羨望
可愛い女の子がいたらついみてしまう。
ああ、可愛いなぁと内心で素早くため息をついて、ギュッと心臓が締め付けられる。
何度でも顔をみたくなってしまう。できることならば、近くに寄っていって心ゆくまでジロジロと鑑賞したい。
タイプの女の子がいたとき、たぶんわたしはその女の子になりたいと願う。付き合いたいとか、やりたいという事よりも、もっと深いところではその子自身になりたいと思うのだ。
その子としてお洒落をして、街を歩いて人の目を意識する喜びをまとって…。
整った顔立ち、美しい顔、品のある雰囲気、細い足、センスのいいファッション、性格の良さそうな笑い方…、そういうものを視界の片隅に一瞬でも捉えるなら、イナズマのようにわたしの脳内ネットワークを神経間をさまざまな信号が駆け巡り、前頭葉を何度も刺激する。
そして心が苦しくなってくる。ああ、なんでああいう風に生まれてこれなかったのだろう。ああいう風に生まれてきたらどんなに人生は楽しかっただろうに!

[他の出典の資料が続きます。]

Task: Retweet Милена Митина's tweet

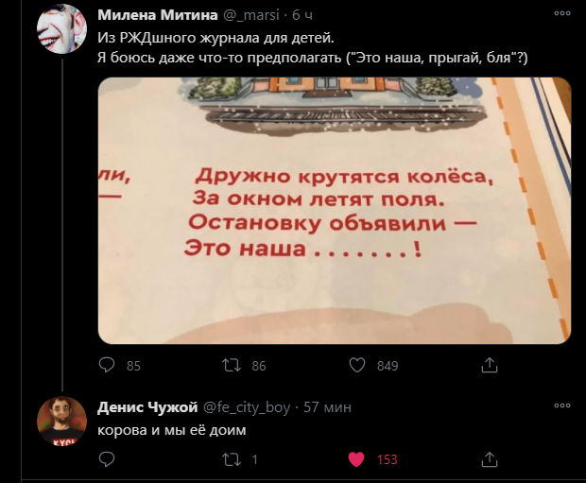Action: (x=232, y=365)
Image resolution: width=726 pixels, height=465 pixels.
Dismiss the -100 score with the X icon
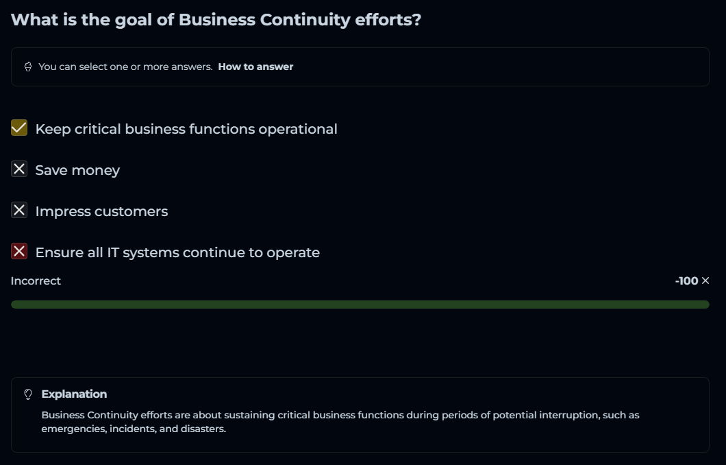tap(705, 281)
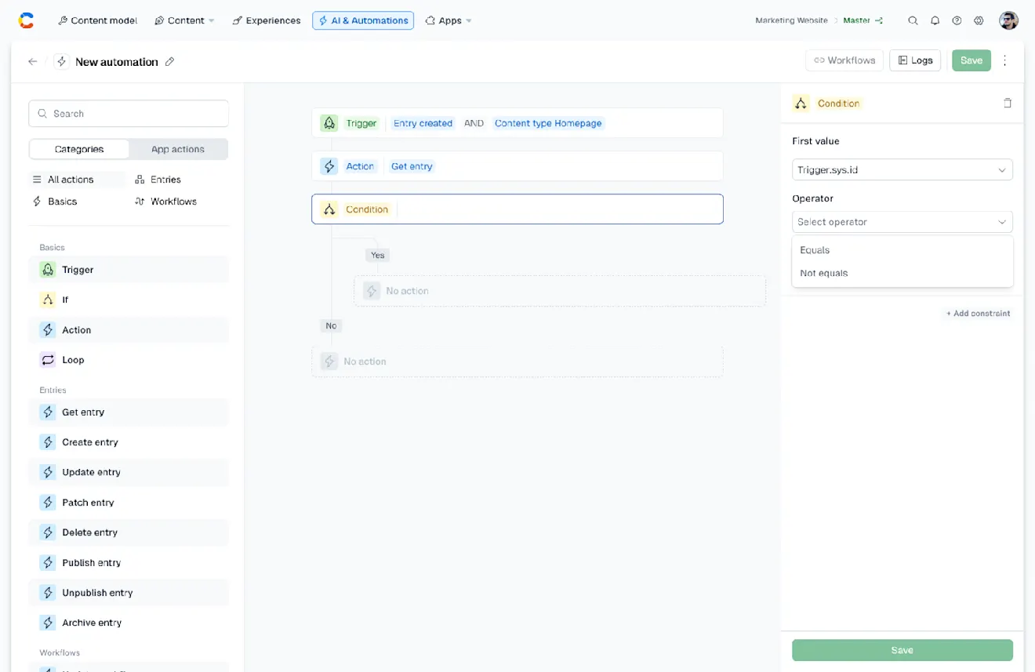Click the back arrow icon
This screenshot has height=672, width=1035.
(x=32, y=61)
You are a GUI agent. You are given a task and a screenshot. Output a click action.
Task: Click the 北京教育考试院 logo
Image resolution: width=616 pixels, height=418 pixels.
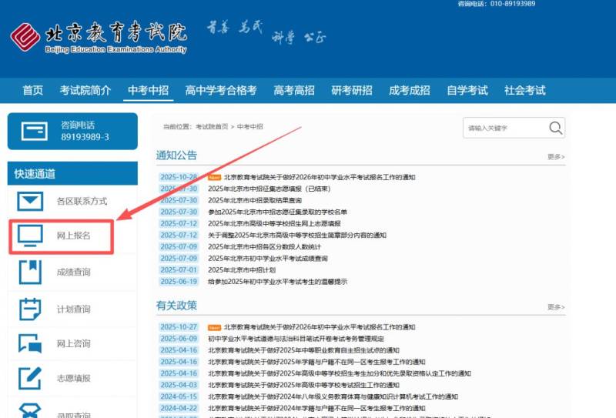98,36
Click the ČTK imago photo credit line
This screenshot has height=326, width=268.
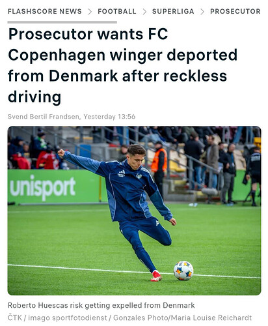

誰と付き合うも自分の意思次第。あらゆることを自分の下に跪かせ、どんな男もかしづかせられるポテンシャルを秘めている。
すべては、せかいは思い通りである。
その上ストイックに努力でもしてたらもう無敵である。そんな人生もあるのだ、と、あとあと一人きりになってから大きくため息をつく。
その輝き、その若さ、その容姿の威力に比べたらわたしの存在と人生はゴミ。
自分の好きなものありのままに生きているわけでもなく、だれかの顔、だれかの存在に憧れていきているだけだった。